Since I'm supposed to be a man, I have no trouble putting out some good man bashing humor. Ladies have fun with it.
=> What's the difference between government bonds and men? Bonds mature.
=> What's the difference between a man and E.T.? E.T. phoned home.
=> How are men like noodles? They're always in hot water, they lack taste, and they need dough.
=> Men are like... place mats. They only show up when there's food on the table.
=> Men are like... mascara. They usually run at the first sign of emotion.
=> Men are like... bike helmets. Handy in an emergency, but otherwise they just look silly.
=> Men are like... lava lamps. Fun to look at, but not all that bright.

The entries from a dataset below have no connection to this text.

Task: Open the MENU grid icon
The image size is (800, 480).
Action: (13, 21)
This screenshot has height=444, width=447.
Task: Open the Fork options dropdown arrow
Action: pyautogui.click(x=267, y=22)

=> Men are like... bank accounts. Without a lot of money, they don't generate much interest.
=> Men are like... high heels. They're easy to walk on once you get the hang of it.
=> "I spent $150.00 on a date last night." "That's not that much" "Well it's all she had."
=> "I've always wanted to have someone to hold, someone to love. After having met you, I've changed my mind."
=> Child calling to mother while daddy snores, "Hurry Mommy! Daddy is boiling over!"
=> "My husband broke my favorite lamp.""How?" "When I hit him over the head with it."
=> Did ya hear about the man who wouldn't fly. He said he was going to stay home and watch TV as the lord intended.
=> I refuse to enter a battle of the wits with you--it's against my morals to attack an unarmed person.